Records

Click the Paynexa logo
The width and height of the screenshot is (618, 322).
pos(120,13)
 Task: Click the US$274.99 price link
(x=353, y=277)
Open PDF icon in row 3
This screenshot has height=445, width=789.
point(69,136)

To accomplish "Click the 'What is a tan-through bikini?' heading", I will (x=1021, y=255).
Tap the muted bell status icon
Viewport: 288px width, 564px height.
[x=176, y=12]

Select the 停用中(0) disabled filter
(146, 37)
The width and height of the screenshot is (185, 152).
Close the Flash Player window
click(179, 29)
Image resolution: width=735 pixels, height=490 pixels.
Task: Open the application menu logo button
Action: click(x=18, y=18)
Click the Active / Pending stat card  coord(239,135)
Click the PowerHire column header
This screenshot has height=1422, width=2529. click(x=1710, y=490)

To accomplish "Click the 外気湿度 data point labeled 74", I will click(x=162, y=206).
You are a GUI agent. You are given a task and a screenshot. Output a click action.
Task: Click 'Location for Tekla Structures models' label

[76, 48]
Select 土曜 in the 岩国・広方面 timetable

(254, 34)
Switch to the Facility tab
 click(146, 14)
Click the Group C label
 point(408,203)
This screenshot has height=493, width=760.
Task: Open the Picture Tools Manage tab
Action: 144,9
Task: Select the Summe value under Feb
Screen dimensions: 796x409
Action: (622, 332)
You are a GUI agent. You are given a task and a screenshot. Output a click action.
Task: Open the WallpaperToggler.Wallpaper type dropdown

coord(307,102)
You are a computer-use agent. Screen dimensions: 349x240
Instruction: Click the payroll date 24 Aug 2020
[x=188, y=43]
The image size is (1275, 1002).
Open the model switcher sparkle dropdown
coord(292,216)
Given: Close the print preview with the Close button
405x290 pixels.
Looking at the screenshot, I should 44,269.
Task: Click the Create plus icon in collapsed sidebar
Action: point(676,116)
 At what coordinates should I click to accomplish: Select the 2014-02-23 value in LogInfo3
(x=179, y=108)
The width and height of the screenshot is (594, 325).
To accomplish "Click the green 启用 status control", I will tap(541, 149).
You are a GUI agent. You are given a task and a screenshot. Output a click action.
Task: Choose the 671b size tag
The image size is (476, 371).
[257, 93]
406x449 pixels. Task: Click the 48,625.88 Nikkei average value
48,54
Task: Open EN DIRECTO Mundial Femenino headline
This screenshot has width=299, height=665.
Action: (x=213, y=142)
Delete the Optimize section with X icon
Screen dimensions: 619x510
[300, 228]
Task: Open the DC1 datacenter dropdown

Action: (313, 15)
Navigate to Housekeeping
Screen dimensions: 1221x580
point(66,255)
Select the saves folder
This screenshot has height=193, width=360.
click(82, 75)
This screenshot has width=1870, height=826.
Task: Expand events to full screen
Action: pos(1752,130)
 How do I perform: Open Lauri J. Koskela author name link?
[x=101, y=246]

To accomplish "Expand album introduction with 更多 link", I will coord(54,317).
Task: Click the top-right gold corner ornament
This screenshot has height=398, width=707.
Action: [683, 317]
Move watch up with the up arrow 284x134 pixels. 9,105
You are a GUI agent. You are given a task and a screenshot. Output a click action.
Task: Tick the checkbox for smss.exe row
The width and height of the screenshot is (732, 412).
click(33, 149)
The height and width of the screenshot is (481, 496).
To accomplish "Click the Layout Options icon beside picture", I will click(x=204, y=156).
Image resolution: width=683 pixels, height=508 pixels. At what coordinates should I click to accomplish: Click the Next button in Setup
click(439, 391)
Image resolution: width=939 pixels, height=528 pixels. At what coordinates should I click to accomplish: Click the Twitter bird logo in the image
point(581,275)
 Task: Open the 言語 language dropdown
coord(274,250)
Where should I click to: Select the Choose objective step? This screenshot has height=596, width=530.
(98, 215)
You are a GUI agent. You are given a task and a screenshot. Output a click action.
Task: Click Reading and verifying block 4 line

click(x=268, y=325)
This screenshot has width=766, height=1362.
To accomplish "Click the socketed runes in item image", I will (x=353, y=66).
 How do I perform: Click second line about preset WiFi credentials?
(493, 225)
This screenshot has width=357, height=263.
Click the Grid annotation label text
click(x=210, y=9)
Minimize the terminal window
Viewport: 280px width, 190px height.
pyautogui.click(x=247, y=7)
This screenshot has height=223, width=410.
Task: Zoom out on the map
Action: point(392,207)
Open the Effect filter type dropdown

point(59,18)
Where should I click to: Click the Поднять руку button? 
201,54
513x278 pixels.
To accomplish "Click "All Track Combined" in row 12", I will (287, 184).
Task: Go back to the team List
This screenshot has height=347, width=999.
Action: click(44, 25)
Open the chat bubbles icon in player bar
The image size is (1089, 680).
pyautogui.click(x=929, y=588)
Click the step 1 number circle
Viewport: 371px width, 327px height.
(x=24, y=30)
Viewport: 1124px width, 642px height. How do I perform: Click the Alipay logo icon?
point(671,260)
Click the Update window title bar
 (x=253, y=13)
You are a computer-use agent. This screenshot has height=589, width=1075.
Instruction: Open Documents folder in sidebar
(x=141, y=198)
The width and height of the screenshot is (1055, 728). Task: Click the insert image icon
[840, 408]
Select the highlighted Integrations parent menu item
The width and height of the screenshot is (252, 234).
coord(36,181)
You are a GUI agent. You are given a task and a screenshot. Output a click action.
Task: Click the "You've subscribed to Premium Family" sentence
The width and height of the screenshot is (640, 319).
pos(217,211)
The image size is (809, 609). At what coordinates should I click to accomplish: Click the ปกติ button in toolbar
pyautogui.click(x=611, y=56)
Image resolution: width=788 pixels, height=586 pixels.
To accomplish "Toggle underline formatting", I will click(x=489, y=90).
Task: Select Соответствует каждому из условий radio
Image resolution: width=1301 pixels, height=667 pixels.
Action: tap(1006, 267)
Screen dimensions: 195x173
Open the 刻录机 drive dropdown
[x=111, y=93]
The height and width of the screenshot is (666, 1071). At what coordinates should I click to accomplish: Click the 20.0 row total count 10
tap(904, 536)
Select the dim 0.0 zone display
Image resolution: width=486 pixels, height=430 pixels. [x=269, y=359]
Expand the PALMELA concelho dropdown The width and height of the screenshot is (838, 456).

» **Short exercise**:
Copy every row above word for word, leaving nothing out and changing nothing.

» **Answer to the problem**:
Click the Paynexa logo
The width and height of the screenshot is (618, 322).
pos(120,13)
 Task: Click the US$274.99 price link
(x=353, y=277)
Open PDF icon in row 3
This screenshot has height=445, width=789.
point(69,136)

To accomplish "Click the 'What is a tan-through bikini?' heading", I will (x=1021, y=255).
Tap the muted bell status icon
Viewport: 288px width, 564px height.
[x=176, y=12]

Select the 停用中(0) disabled filter
(146, 37)
The width and height of the screenshot is (185, 152).
Close the Flash Player window
click(179, 29)
Image resolution: width=735 pixels, height=490 pixels.
Task: Open the application menu logo button
Action: click(x=18, y=18)
Click the Active / Pending stat card  coord(239,135)
Click the PowerHire column header
This screenshot has height=1422, width=2529. click(x=1710, y=490)

To accomplish "Click the 外気湿度 data point labeled 74", I will click(x=162, y=206).
You are a GUI agent. You are given a task and a screenshot. Output a click action.
Task: Click 'Location for Tekla Structures models' label

[76, 48]
Select 土曜 in the 岩国・広方面 timetable

(254, 34)
Switch to the Facility tab
 click(146, 14)
Click the Group C label
 point(408,203)
This screenshot has height=493, width=760.
Task: Open the Picture Tools Manage tab
Action: 144,9
Task: Select the Summe value under Feb
Screen dimensions: 796x409
Action: (622, 332)
You are a GUI agent. You are given a task and a screenshot. Output a click action.
Task: Open the WallpaperToggler.Wallpaper type dropdown

coord(307,102)
You are a computer-use agent. Screen dimensions: 349x240
Instruction: Click the payroll date 24 Aug 2020
[x=188, y=43]
The image size is (1275, 1002).
Open the model switcher sparkle dropdown
coord(292,216)
Given: Close the print preview with the Close button
405x290 pixels.
Looking at the screenshot, I should 44,269.
Task: Click the Create plus icon in collapsed sidebar
Action: point(676,116)
 At what coordinates should I click to accomplish: Select the 2014-02-23 value in LogInfo3
(x=179, y=108)
The width and height of the screenshot is (594, 325).
To accomplish "Click the green 启用 status control", I will tap(541, 149).
You are a GUI agent. You are given a task and a screenshot. Output a click action.
Task: Choose the 671b size tag
The image size is (476, 371).
[257, 93]
406x449 pixels. Task: Click the 48,625.88 Nikkei average value
48,54
Task: Open EN DIRECTO Mundial Femenino headline
This screenshot has width=299, height=665.
Action: (x=213, y=142)
Delete the Optimize section with X icon
Screen dimensions: 619x510
[300, 228]
Task: Open the DC1 datacenter dropdown

Action: (313, 15)
Navigate to Housekeeping
Screen dimensions: 1221x580
point(66,255)
Select the saves folder
This screenshot has height=193, width=360.
click(82, 75)
This screenshot has width=1870, height=826.
Task: Expand events to full screen
Action: pos(1752,130)
 How do I perform: Open Lauri J. Koskela author name link?
[x=101, y=246]

To accomplish "Expand album introduction with 更多 link", I will coord(54,317).
Task: Click the top-right gold corner ornament
This screenshot has height=398, width=707.
Action: [683, 317]
Move watch up with the up arrow 284x134 pixels. 9,105
You are a GUI agent. You are given a task and a screenshot. Output a click action.
Task: Tick the checkbox for smss.exe row
The width and height of the screenshot is (732, 412).
click(33, 149)
The height and width of the screenshot is (481, 496).
To accomplish "Click the Layout Options icon beside picture", I will click(x=204, y=156).
Image resolution: width=683 pixels, height=508 pixels. At what coordinates should I click to accomplish: Click the Next button in Setup
click(439, 391)
Image resolution: width=939 pixels, height=528 pixels. At what coordinates should I click to accomplish: Click the Twitter bird logo in the image
point(581,275)
 Task: Open the 言語 language dropdown
coord(274,250)
Where should I click to: Select the Choose objective step? This screenshot has height=596, width=530.
(98, 215)
You are a GUI agent. You are given a task and a screenshot. Output a click action.
Task: Click Reading and verifying block 4 line

click(x=268, y=325)
This screenshot has width=766, height=1362.
To accomplish "Click the socketed runes in item image", I will (x=353, y=66).
 How do I perform: Click second line about preset WiFi credentials?
(493, 225)
This screenshot has width=357, height=263.
Click the Grid annotation label text
click(x=210, y=9)
Minimize the terminal window
Viewport: 280px width, 190px height.
pyautogui.click(x=247, y=7)
This screenshot has height=223, width=410.
Task: Zoom out on the map
Action: point(392,207)
Open the Effect filter type dropdown

point(59,18)
Where should I click to: Click the Поднять руку button? 
201,54
513x278 pixels.
To accomplish "Click "All Track Combined" in row 12", I will (287, 184).
Task: Go back to the team List
This screenshot has height=347, width=999.
Action: click(44, 25)
Open the chat bubbles icon in player bar
The image size is (1089, 680).
pyautogui.click(x=929, y=588)
Click the step 1 number circle
Viewport: 371px width, 327px height.
(x=24, y=30)
Viewport: 1124px width, 642px height. How do I perform: Click the Alipay logo icon?
point(671,260)
Click the Update window title bar
 (x=253, y=13)
You are a computer-use agent. This screenshot has height=589, width=1075.
Instruction: Open Documents folder in sidebar
(x=141, y=198)
The width and height of the screenshot is (1055, 728). Task: Click the insert image icon
[840, 408]
Select the highlighted Integrations parent menu item
The width and height of the screenshot is (252, 234).
coord(36,181)
You are a GUI agent. You are given a task and a screenshot. Output a click action.
Task: Click the "You've subscribed to Premium Family" sentence
The width and height of the screenshot is (640, 319).
pos(217,211)
The image size is (809, 609). At what coordinates should I click to accomplish: Click the ปกติ button in toolbar
pyautogui.click(x=611, y=56)
Image resolution: width=788 pixels, height=586 pixels.
To accomplish "Toggle underline formatting", I will click(x=489, y=90).
Task: Select Соответствует каждому из условий radio
Image resolution: width=1301 pixels, height=667 pixels.
Action: tap(1006, 267)
Screen dimensions: 195x173
Open the 刻录机 drive dropdown
[x=111, y=93]
The height and width of the screenshot is (666, 1071). At what coordinates should I click to accomplish: Click the 20.0 row total count 10
tap(904, 536)
Select the dim 0.0 zone display
Image resolution: width=486 pixels, height=430 pixels. [x=269, y=359]
Expand the PALMELA concelho dropdown The width and height of the screenshot is (838, 456).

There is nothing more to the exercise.